Endometrial Sampling

  • Endometrial biopsy (gold standard)

  • Dilatation and curettage (D&C)

Imaging

  • Transvaginal ultrasound (endometrial thickness >4 mm in postmenopausal women is suspicious)

  • MRI for local staging

  • CT scan for metastatic disease

Laboratory Tests

  • CBC for anemia

  • Tumor markers (CA-125 may be elevated in advanced disease)

~Differential Diagnosis

  • Endometrial hyperplasia

  • Endometrial polyps

  • Submucosal fibroids

  • Cervical carcinoma

~Management

Surgical Treatment

Primary treatment is surgery, which includes:

  • Total abdominal hysterectomy

  • Bilateral salpingo-oophorectomy

  • Pelvic and para-aortic lymph node dissection

Radiotherapy

  • Adjuvant radiotherapy for high-risk patients

  • Used in advanced stages or inoperable cases

Chemotherapy

  • Used in advanced or recurrent disease

  • Common agents: carboplatin, paclitaxel

Hormonal Therapy

  • Progesterone therapy in:

    • Young women desiring fertility

    • Advanced estrogen receptor–positive tumors

~Prognosis

Prognosis depends on:

  • Stage at diagnosis (most important factor)

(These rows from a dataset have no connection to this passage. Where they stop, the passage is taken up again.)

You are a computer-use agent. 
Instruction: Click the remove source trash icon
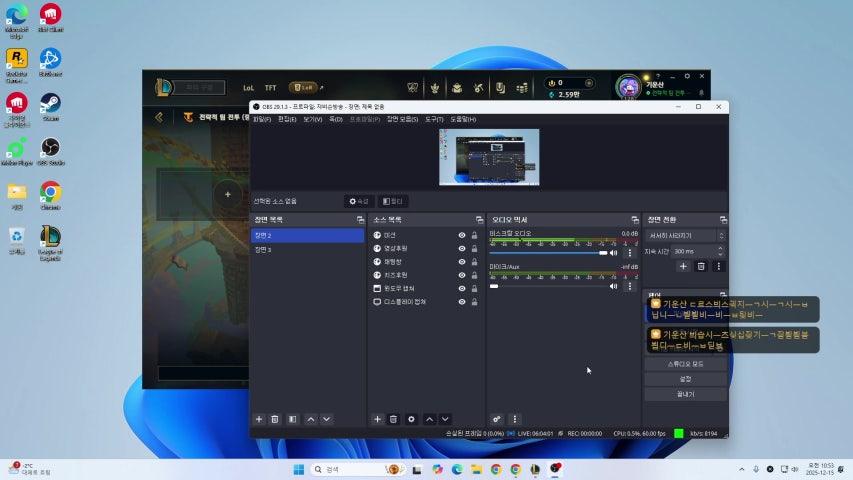(x=393, y=419)
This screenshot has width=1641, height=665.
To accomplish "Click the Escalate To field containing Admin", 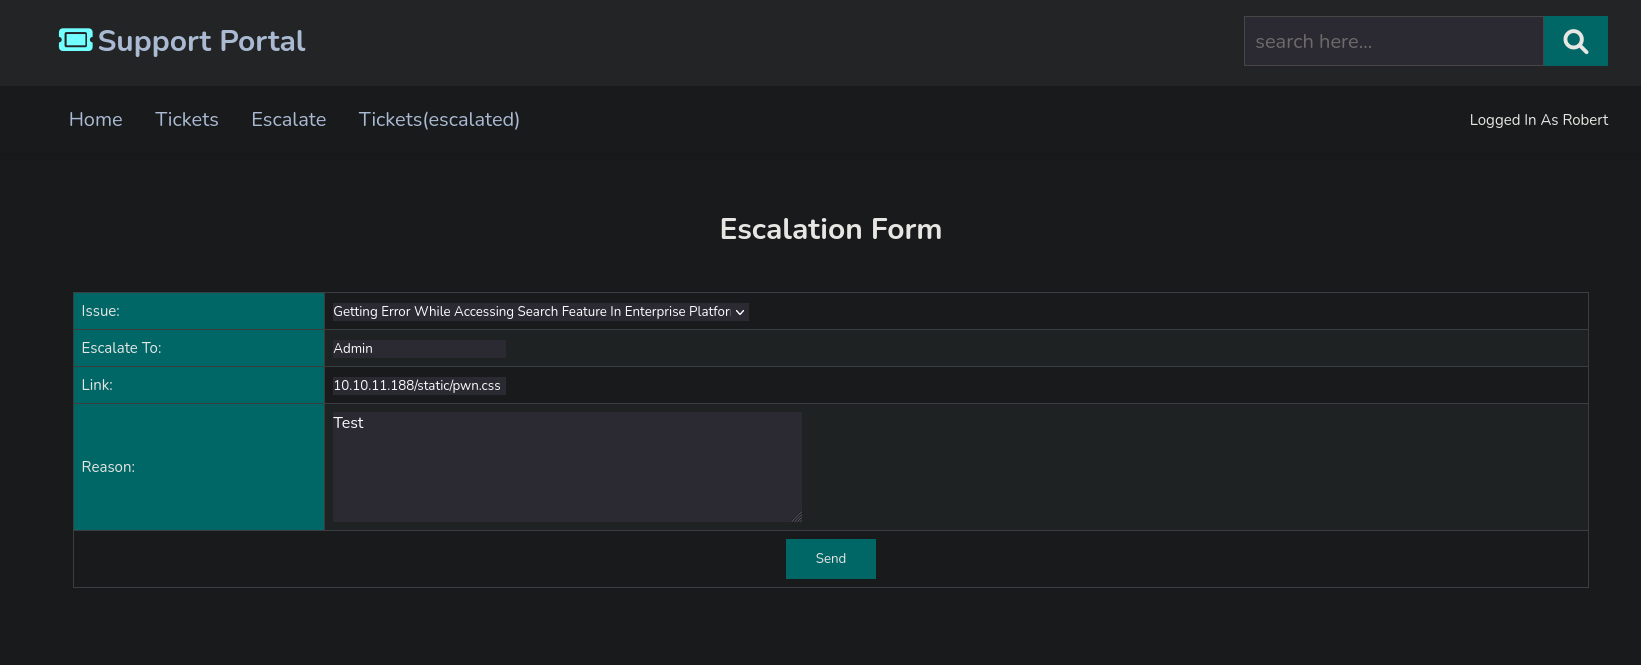I will click(x=418, y=348).
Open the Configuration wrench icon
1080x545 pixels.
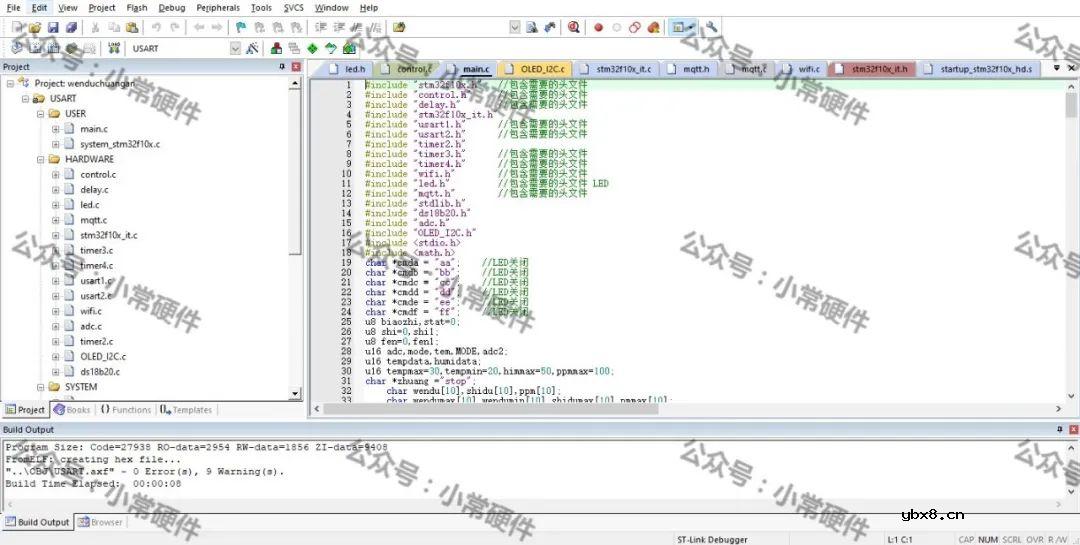click(712, 27)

  • Histological type and grade

  • Depth of myometrial invasion

  • Lymph node involvement

Survival Rates

  • Stage I: 80–90%

  • Stage II: 60–70%

  • Stage III: 30–50%

  • Stage IV: <20%

~Prevention

  • Weight control and healthy lifestyle

  • Use of combined oral contraceptives

  • Early treatment of endometrial hyperplasia

  • Regular screening in high-risk women (Lynch syndrome)

~Recent Advances

  • Molecular classification (TCGA classification)

  • Targeted therapies

  • Immunotherapy for advanced and recurrent disease

  • Personalized treatment approaches based on genetic profiling

~Conclusion

Endometrial carcinoma is a common and largely preventable gynecological malignancy with a favorable prognosis when detected early. The disease is strongly linked to hormonal imbalance, particularly unopposed estrogen exposure. Early recognition of symptoms such as abnormal uterine bleeding, combined with timely diagnostic evaluation, allows for effective treatment and improved survival rates. Advances in molecular pathology and targeted therapies continue to refine management strategies, offering hope for better outcomes in high-risk and advanced cases.